Task to complete: Nothing but the lines from the start of the entries through the line holding "Task: Open the 全部显示 filter dropdown" is to be repeated, exactly and with pictures excluded.

[Stored records]
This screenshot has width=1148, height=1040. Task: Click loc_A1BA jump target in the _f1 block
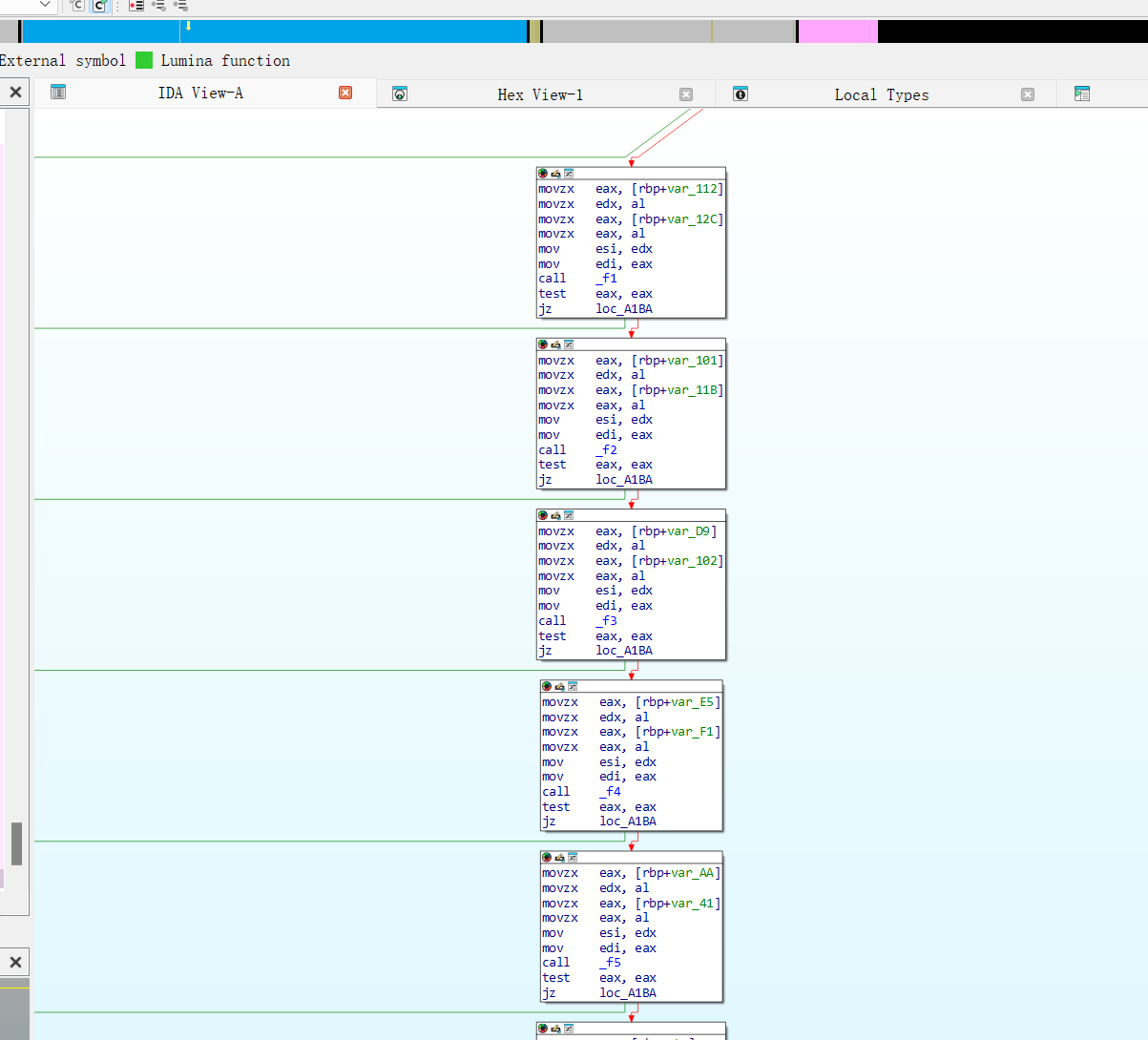[x=624, y=309]
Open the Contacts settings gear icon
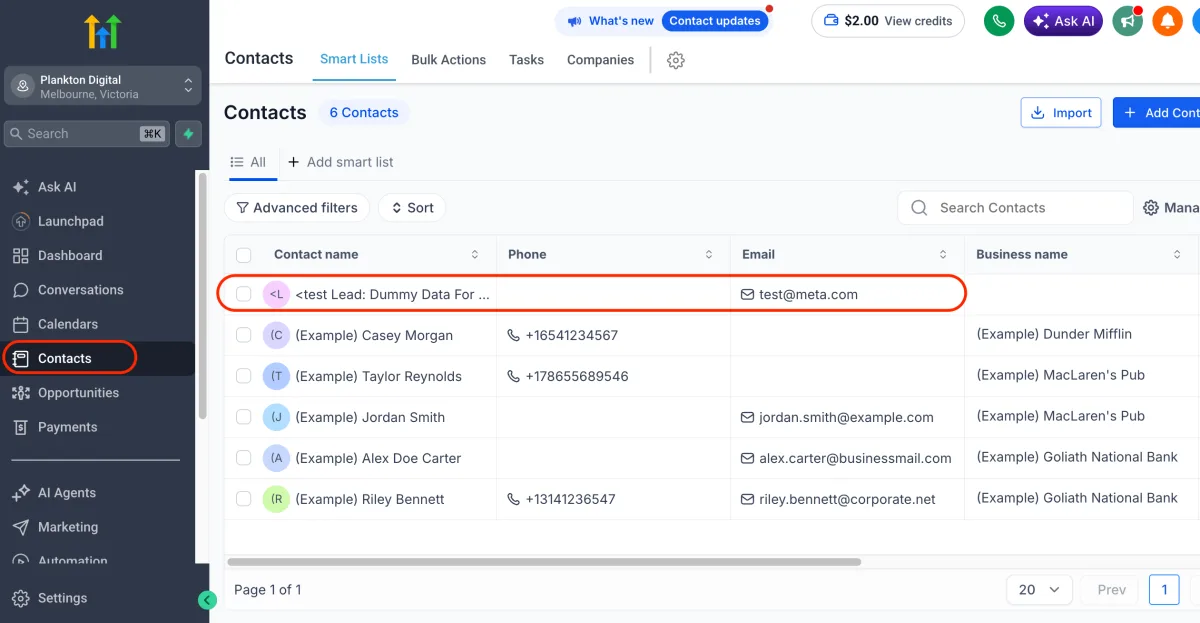1200x623 pixels. 676,60
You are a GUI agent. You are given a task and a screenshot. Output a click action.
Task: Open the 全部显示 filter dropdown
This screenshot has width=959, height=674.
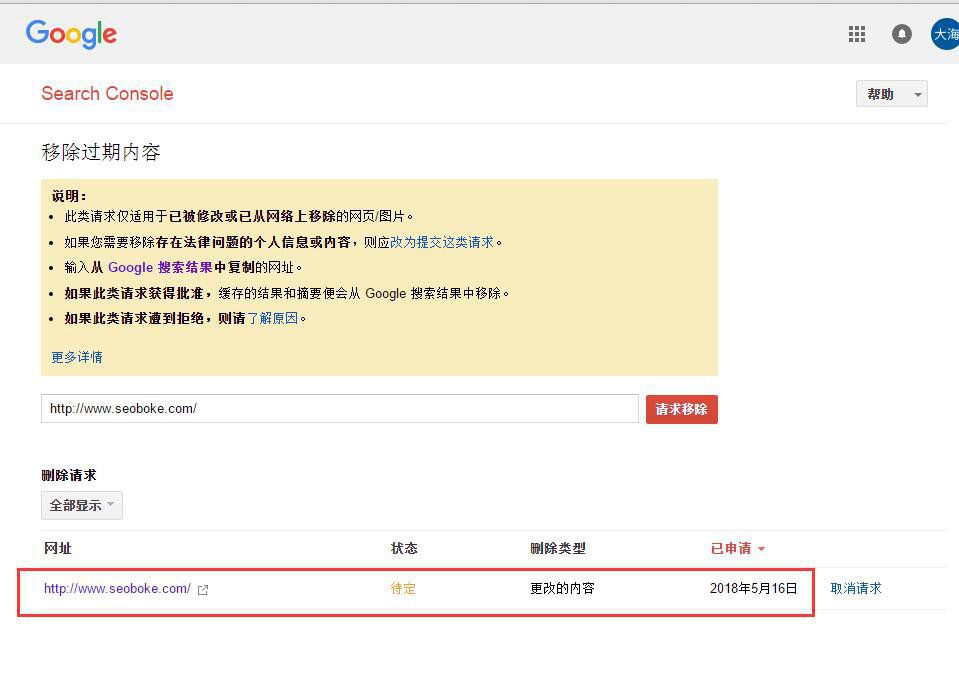tap(81, 505)
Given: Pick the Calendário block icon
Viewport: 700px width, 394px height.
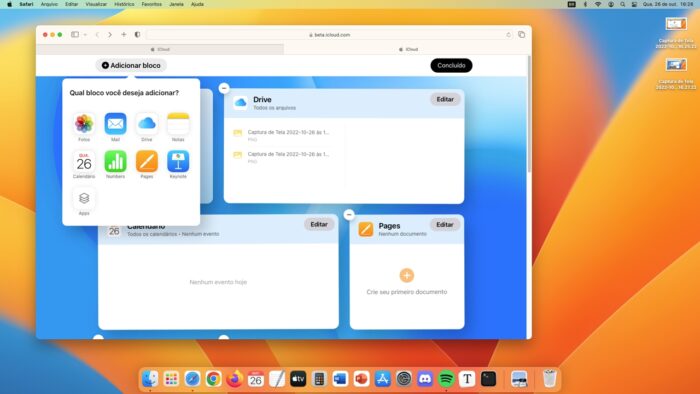Looking at the screenshot, I should click(x=84, y=161).

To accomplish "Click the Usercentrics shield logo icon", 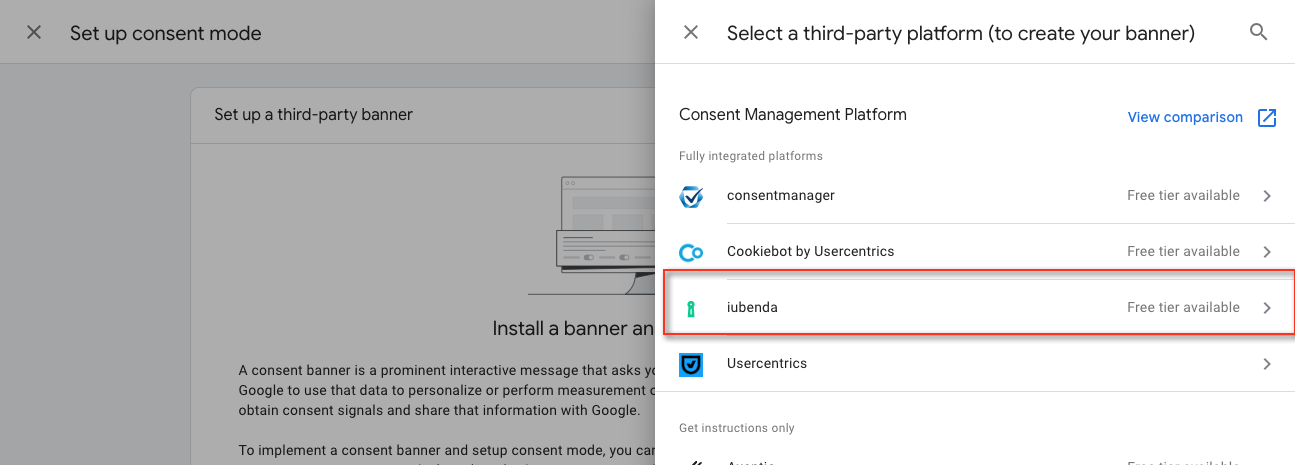I will pos(691,364).
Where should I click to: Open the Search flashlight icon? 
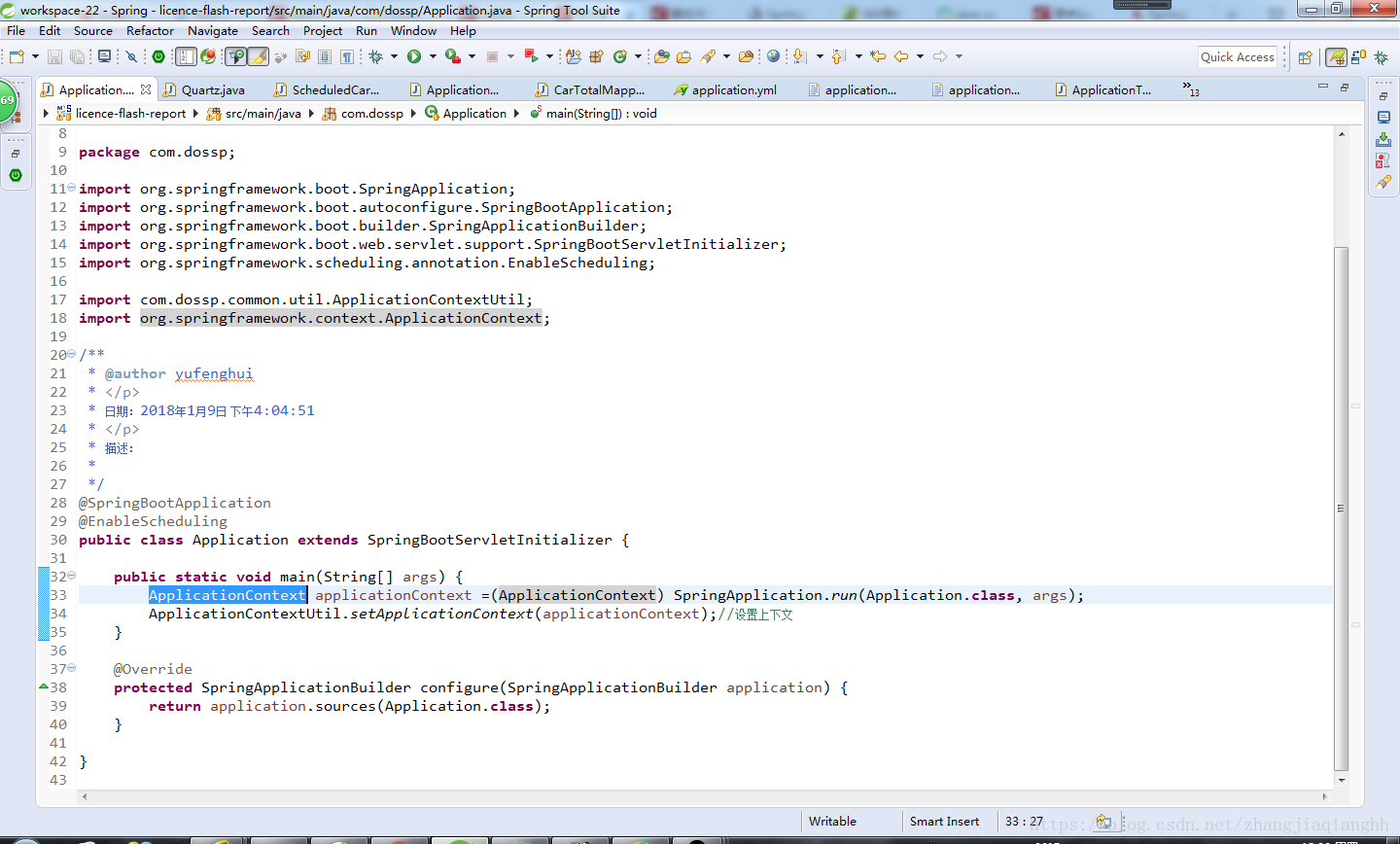pyautogui.click(x=706, y=56)
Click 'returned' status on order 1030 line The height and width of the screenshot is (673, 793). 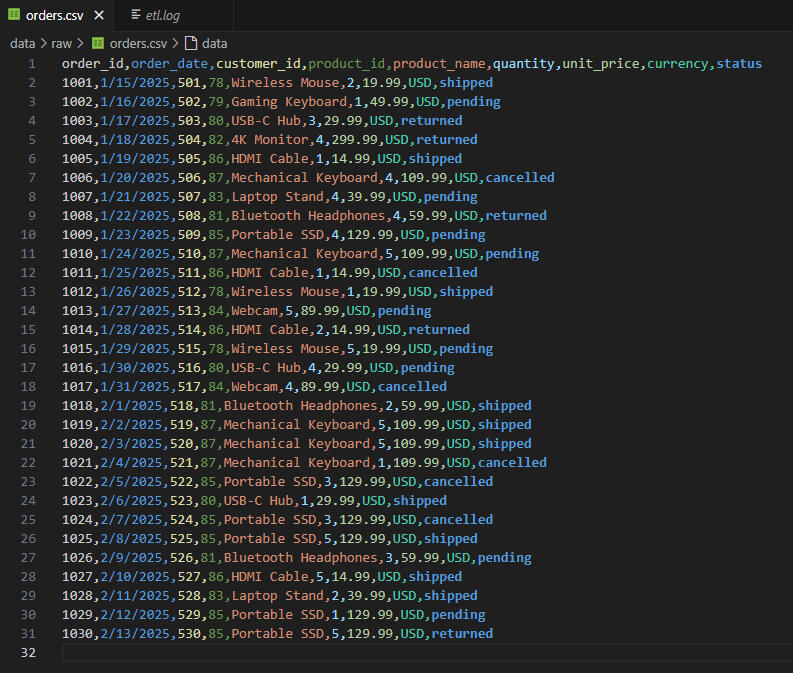point(462,634)
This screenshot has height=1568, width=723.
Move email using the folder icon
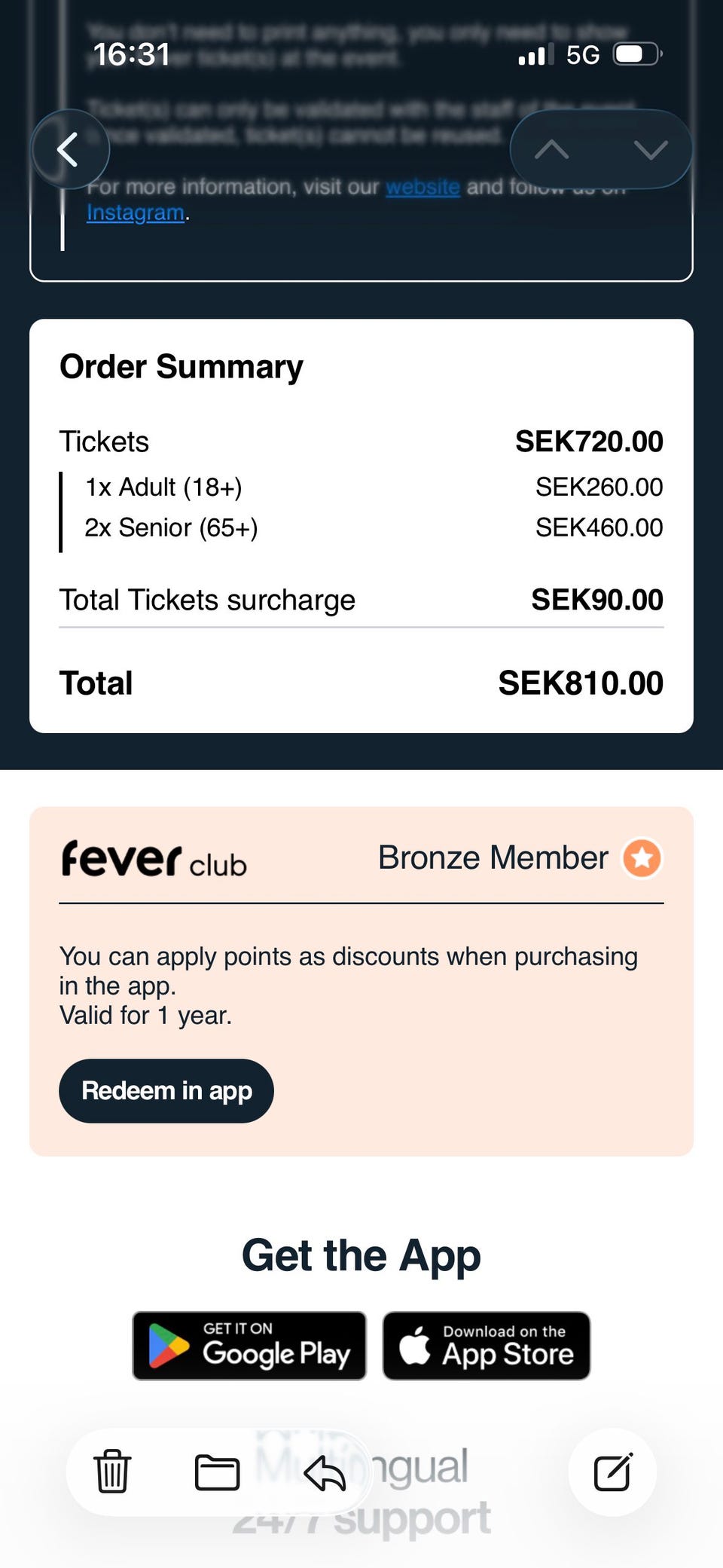click(217, 1472)
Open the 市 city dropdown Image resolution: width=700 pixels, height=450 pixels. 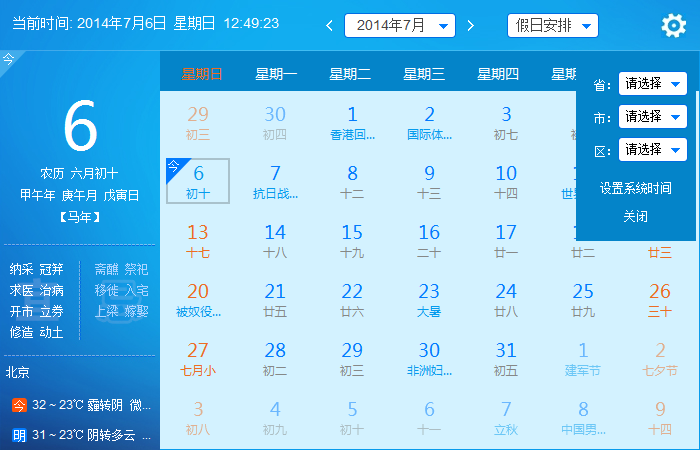652,117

Worked solution:
This screenshot has width=1148, height=1040. Task: Click loc_A1BA jump target in the _f1 block
[x=624, y=309]
Open the Contacts settings gear icon
1200x623 pixels. 676,60
You are a GUI agent. You are given a task and a screenshot. Output a click action.
Task: Open the 全部显示 filter dropdown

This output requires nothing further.